FILE - In this Jan. 11, 2013, file photo, Vice President Joe Biden speaks during a meeting with representatives from the video game industry in the Eisenhower Executive Office Building on the White House complex in Washington. As Biden finalizes a package of recommendations for the president to curb gun violence, the National Rifle Association said there is enough support in Congress to block any new laws that would ban assault weapons. (AP Photo/Susan Walsh, File)
WASHINGTON (AP) — The White House is reporting progress on President Barack Obama's initiatives to reduce gun violence, but says the most important step would be getting a reluctant Congress to pass new firearms laws.
Vice President Joe Biden was announcing Tuesday that the administration has completed or significantly advanced 21 of the 23 executive actions that Obama ordered in January in response to the Connecticut elementary school shooting that killed 20 first-graders and six staff members.
Biden's remarks at the White House come while Obama is traveling in Europe. They are meant to keep up pressure on lawmakers after the Senate voted down a gun bill in April that would have expanded background checks for firearms purchases.
But White House aides can't point to a single senator who has switched positions to make passage possible, although they say they are working to find lawmakers willing to compromise with them.
Biden was announcing that the progress includes developing a federal emergency response planning guide for schools and houses of worship to prepare for a shooting, tornado or other disasters, and expanding federal training for first responders to react to a shooting.
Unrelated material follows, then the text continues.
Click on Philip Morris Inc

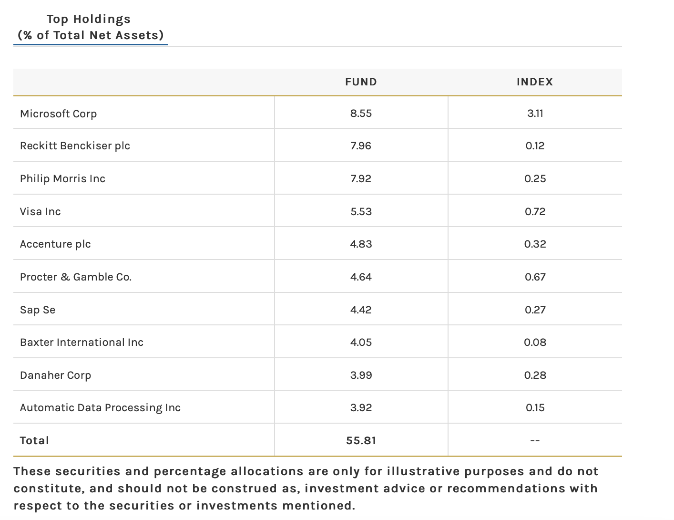[62, 179]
The two executive orders with the most remaining work are finalizing regulations to require insurers to cover mental health at parity with medical benefits, expected later this year, and putting a confirmed director at the Bureau of Alcohol, Tobacco, Firearms and Explosives. Obama's nominee to head the ATF, B. Todd Jones, had a Senate hearing last week but has little chance of advancing amid political wrangling over a position that hasn't been confirmed in six years.